Students work in groups to explore transformations beginning with y = sin x.
Activity: Trig Transformation Investigation. Using graphing calculators, students modify amplitude, frequency, phase shift, and vertical translation to graph functions of the form y = A[sin B(x − C)] + D. Students record the effect of each change and compare results across groups.
The class discusses patterns observed in the transformations.

Session 3 – Graphing Transformation Steps

Students use a graphic organizer to show the steps needed to graph a function such as y = 3[sin 2(x − 60)] − 2.
Groups explain the transformation order and present their reasoning to the class.
The class compares different solution approaches.

Session 4 – Comparing Trig Functions

Students compare functions such as y = 2[sin(x − 30)] + 1 and y = 2[cos(x − 60)] − 3.
Groups analyze similarities and differences in amplitude, period, and phase shift.
Students summarize the differences using a compare-and-contrast organizer.

Session 5 – Modeling Ocean Tides

Activity: Tide Modeling Task. Students develop a trigonometric function to model ocean tide levels using a provided data set. Materials include graph paper or graphing calculators and tide data. Students graph the function and determine when a boat with a given draft can safely sail.
Groups present their model and justify their conclusions.
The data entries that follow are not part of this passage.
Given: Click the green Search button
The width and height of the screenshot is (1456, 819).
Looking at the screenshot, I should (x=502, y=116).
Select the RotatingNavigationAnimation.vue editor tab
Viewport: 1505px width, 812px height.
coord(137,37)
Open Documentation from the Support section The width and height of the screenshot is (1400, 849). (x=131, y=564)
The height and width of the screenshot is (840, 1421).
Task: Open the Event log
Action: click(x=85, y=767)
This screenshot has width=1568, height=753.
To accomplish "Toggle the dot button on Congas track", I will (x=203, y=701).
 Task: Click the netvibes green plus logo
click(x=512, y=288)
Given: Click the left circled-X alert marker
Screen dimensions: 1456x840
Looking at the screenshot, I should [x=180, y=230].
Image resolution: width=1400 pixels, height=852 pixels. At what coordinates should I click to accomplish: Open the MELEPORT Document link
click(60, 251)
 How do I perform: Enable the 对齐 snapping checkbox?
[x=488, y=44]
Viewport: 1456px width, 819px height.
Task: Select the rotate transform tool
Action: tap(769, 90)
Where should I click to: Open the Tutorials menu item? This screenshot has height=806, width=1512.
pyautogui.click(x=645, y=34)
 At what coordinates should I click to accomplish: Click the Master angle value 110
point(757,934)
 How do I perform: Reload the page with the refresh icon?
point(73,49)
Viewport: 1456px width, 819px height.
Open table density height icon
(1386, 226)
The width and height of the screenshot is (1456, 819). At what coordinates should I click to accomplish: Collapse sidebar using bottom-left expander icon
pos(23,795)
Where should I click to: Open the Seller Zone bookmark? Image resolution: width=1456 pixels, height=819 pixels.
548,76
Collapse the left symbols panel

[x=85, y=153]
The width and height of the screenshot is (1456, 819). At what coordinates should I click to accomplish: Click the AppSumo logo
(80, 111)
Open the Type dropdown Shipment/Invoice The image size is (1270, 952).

Session 6 – Sound Wave Investigation

Activity: Sound Wave Lab. Using a tuning fork and microphone probe connected to a graphing calculator, students measure pressure waves created by sound. The calculator displays the resulting trig function.
Students use the graph to determine the period and frequency of the wave.
The calculated frequency is compared to the actual frequency stamped on the tuning fork.

Assessment

Student ability to graph transformed trigonometric functions
Student explanations of amplitude, period, and phase shift
Accuracy of mathematical models created in group activities
Participation in collaborative discussions
Performance on a written test covering trig graph transformations

Differentiation

Provide step-by-step graphing guides for students needing extra support
Allow collaborative problem solving during transformation activities
Offer extension problems involving more complex trig models
Provide additional teacher guidance for groups that need clarification

Grade Adaptation

Grade 12 students analyze transformations of trigonometric functions and apply them to real-world modeling tasks. For Grade 11 students, focus primarily on graphing sine and cosine transformations. For introductory college-level precalculus, extend the lesson by including more complex modeling tasks and deeper analysis of periodic functions.

Extension Ideas

Model seasonal temperature patterns using trig functions
Investigate musical pitch and frequency relationships
Create a report explaining a real-world trig model
Analyze additional periodic data sets